On 2011-03-19 12:03:51 -0400, Andrei Alexandrescu <seewebsiteforem...@erdani.org> said:

* "Most of this module completely subverts..." Vague characterizations ("most", "completely", "some") don't belong in a technical documentation. (For example there's either subversion going on or there isn't.) Also, std.concurrency and std.parallelism address different needs so there's little competition between them. Better: "Unless explicitly marked as $(D @trusted) or $(D @safe), artifacts in this module are not provably memory-safe and cannot be used with SafeD. If used as documented, memory safety is guaranteed."

Actually, I think this is a bad description of what it subverts. What it subverts isn't the memory-safety that SafeD provides, but the safety against low-level races that even unsafe D protects against unless you cast shared away. For instance:

        void main() {
                int sum = 0;
                foreach (int value; taskPool.parallel([0,2,3,6,1,4,6,3,3,3,6])) 
{
                        sum += value;
                }
                writeln(sum);
        }

The "+=" would need to be an atomic operation to avoid low-level races.
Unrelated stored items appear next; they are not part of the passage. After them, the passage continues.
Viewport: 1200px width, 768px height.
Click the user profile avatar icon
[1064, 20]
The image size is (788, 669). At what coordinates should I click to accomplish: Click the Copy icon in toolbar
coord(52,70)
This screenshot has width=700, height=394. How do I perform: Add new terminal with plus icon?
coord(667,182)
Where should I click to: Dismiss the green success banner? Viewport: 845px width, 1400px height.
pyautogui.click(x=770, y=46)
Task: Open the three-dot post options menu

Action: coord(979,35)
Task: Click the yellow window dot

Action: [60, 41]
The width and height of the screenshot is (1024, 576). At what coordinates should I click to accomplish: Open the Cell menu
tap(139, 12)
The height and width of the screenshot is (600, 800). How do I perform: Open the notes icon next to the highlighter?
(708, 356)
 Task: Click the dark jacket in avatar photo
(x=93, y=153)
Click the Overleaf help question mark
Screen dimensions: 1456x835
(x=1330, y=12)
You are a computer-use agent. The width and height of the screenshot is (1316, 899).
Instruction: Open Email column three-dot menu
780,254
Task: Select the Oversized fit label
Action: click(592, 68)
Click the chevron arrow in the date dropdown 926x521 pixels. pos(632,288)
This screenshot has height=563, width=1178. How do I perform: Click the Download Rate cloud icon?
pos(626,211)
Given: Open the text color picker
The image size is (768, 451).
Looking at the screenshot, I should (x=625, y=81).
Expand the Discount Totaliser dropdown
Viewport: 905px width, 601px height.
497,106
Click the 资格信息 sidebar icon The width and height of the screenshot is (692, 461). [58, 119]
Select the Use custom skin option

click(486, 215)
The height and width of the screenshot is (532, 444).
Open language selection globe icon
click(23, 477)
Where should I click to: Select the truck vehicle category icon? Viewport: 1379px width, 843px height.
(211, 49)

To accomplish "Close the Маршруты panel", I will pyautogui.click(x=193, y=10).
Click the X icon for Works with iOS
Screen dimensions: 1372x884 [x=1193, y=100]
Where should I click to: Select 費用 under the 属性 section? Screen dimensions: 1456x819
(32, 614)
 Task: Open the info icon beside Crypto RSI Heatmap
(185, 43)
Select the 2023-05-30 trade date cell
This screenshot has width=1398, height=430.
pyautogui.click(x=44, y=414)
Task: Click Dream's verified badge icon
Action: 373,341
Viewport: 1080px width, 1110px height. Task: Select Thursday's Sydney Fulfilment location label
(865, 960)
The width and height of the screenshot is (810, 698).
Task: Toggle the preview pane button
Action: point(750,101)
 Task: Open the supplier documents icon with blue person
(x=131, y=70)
I think that ParallelForeach's opApply should only accept a shared delegate. I define shared delegate as a delegate that does not reference any non-shared variables of its outer scope. The problem is that DMD currently doesn't know how to determine whether a delegate literal is shared or not, thus a delegate literal is never shared and if ParallelForeach's opApply asked a shared delegate as it should it would just not work. Fix DMD to create shared delegate literals where appropriate and everything can be guarantied race-free.


Technically, you'd only need a shared delegate or a const delegate to guarantee race safety for parallel foreach.